7.1.1 includes Tomcat 6.0.32 which has been noted as having vulnerabilities. Version 6.0.53 was included in GroundWork 7.2.0 for this reason. Customers running 7.1.1 that need to be compliant with PCI Net regulations, among others, need a patch.
Apply the attached update to receive the upgraded Tomcat 6.0.53. The new version is embedded in the Josso-1.8.4 subsystem.
|You must have applied TB7.1.1-11 before you may apply TB7.1.1-12.|
- Download the patch file tar archive to, for example the /tmp directory
- Decompress the install script and files and run the install script. They will appear in subdirectory TB7.1.1-12.tomcat6053. Go there and make sure to set ownership and permission.
The patch directory will be noted (in the production version of the updater) with the facts of this update, along with backup files to be used in the uninstall phase if necessary.
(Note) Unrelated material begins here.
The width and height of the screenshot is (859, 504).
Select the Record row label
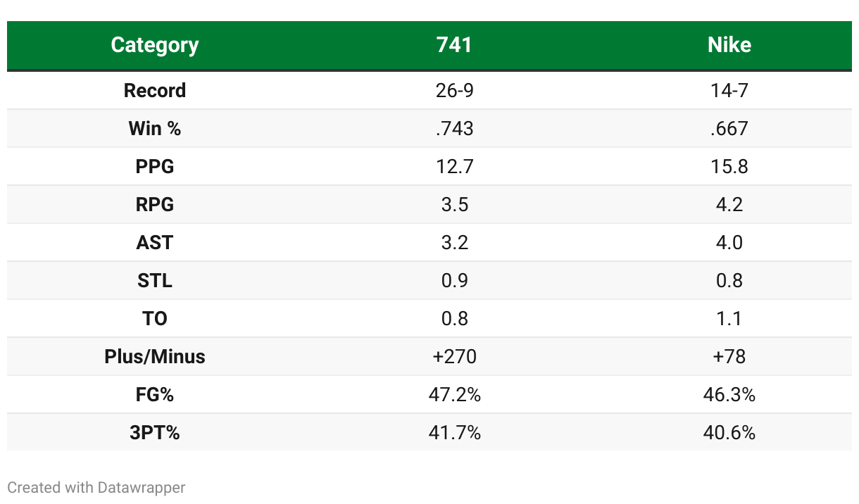(x=155, y=91)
In the event that you had not previously installed TB7.1.1-11 this patch will detect the condition. It will require that you apply that patch first.
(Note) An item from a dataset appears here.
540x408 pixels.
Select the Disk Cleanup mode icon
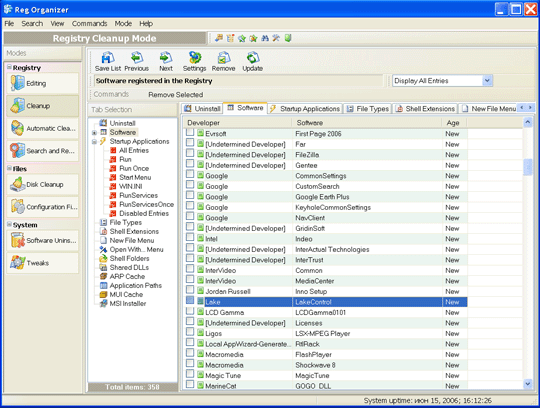point(42,185)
- Run the uninstall script, and respond to the prompts.
The patch directory will be processed to reflect the restoration of the files and uninstall steps. Note that uninstall will only be successful if you have not made configuration changes for LDAP and or SSL subsequent to applying the -12 patch, since the backup will have the default versions of the files in josso that control some of these capabilities.